-- Document excerpt follows --
Wilmington Trust headquarters in Delaware. Wilmington Trust headquarters in Delaware. Photo Credit: Photo: RevelationDirect via Wikimedia Commons

The long-awaited Wilmington Trust criminal trial is finally underway in a Delaware federal court, as federal prosecutors last week made their case that four of the bank's former top executives orchestrated a scheme to hide hundreds of millions of dollars in bad loans from regulators and investors.

Meanwhile, a group of Delaware's most high-profile defense lawyers maintain that prosecutors are unable to prove a central charge underlying the case: that former president Robert V.A. Harra, CFO David Gibson, chief credit officer William North and Kevyn N. Rakowski, the bank's controller, engaged in a conspiracy to defraud the United States and make false statements to regulators.

In a May 2015 indictment, attorneys with the U.S. Attorney's Office for the District of Delaware accused the four of concealing the amount of past due loans on its books between October 2009 and November 2010. According to the indictment, Wilmington Trust avoided mandatory disclosures to the U.S. Securities and Exchange Commission and the Federal Reserve Bank by “waiving” matured loans from the reporting requirements for past due loans.
-- Document excerpt concluded --
-- Data below follows --
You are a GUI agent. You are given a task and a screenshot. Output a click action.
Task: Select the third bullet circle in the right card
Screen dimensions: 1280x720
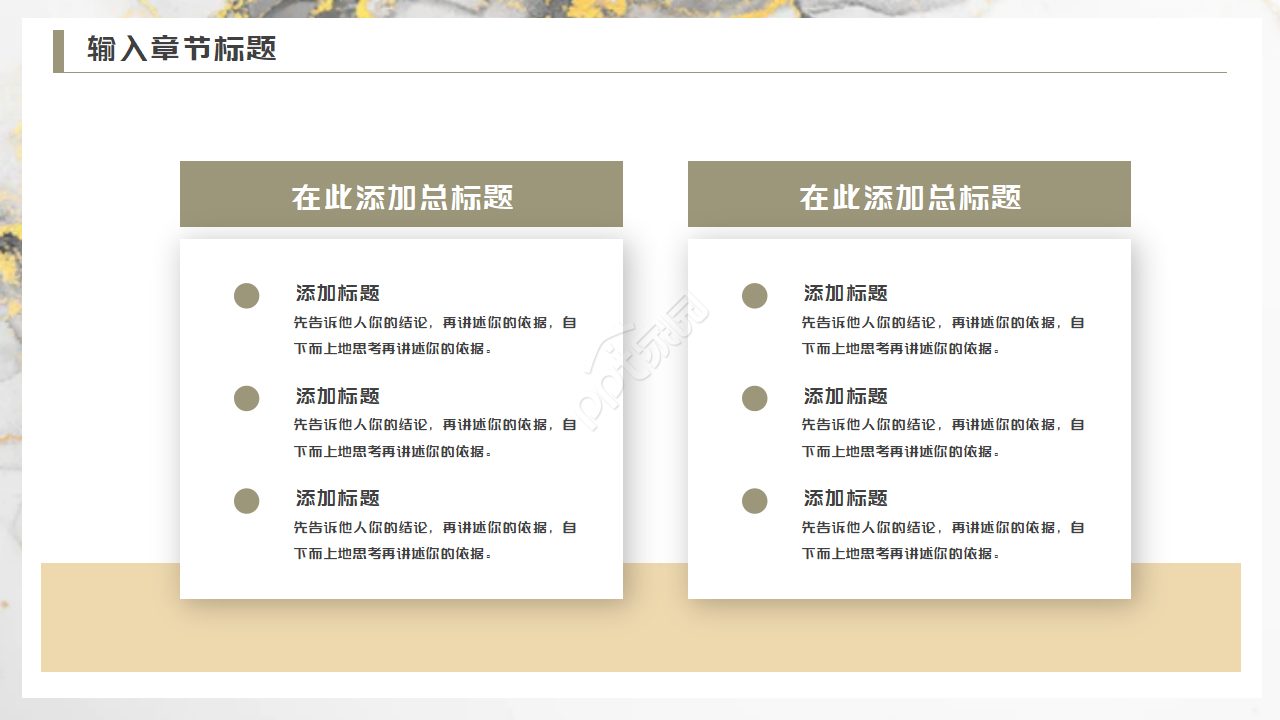[x=754, y=501]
-- Data below concluded --
*Your goal*: Continue the article about the Wilmington Trust criminal trial from its last sentence.

*Task result*:
Prosecutors said that by the end of 2009, the bank reported just $10.8 million of the $344.2 million in commercial real estate loans that were past due by 90 days or more, giving investors and regulators a false impression of the Delaware financial institution's health. Under pressure to eliminate the past due and matured loans, the executives hatched a plan to “mass-extend” more than 800 commercial loans worth around $1.3 billion.

Once the public learned the scope of the toxic loans, Wilmington Trust was purchased in a fire sale by M&T Bank in November 2010 for just $3.84 per share—about $9.41 per share less than its value when the bank raised $273.9 million in a public offering nine months prior, according to the indictment.

Wilmington Trust's former chairman and CEO Ted Cecala was never charged, but the bank itself became the first financial institution to face criminal charges in connection with the federal government's Troubled Asset Relief program.

Wilmington Trust reached a $60 million settlement with prosecutors last October, just as the trial before U.S. District Judge Richard G. Andrews of the District of Delaware was set to begin.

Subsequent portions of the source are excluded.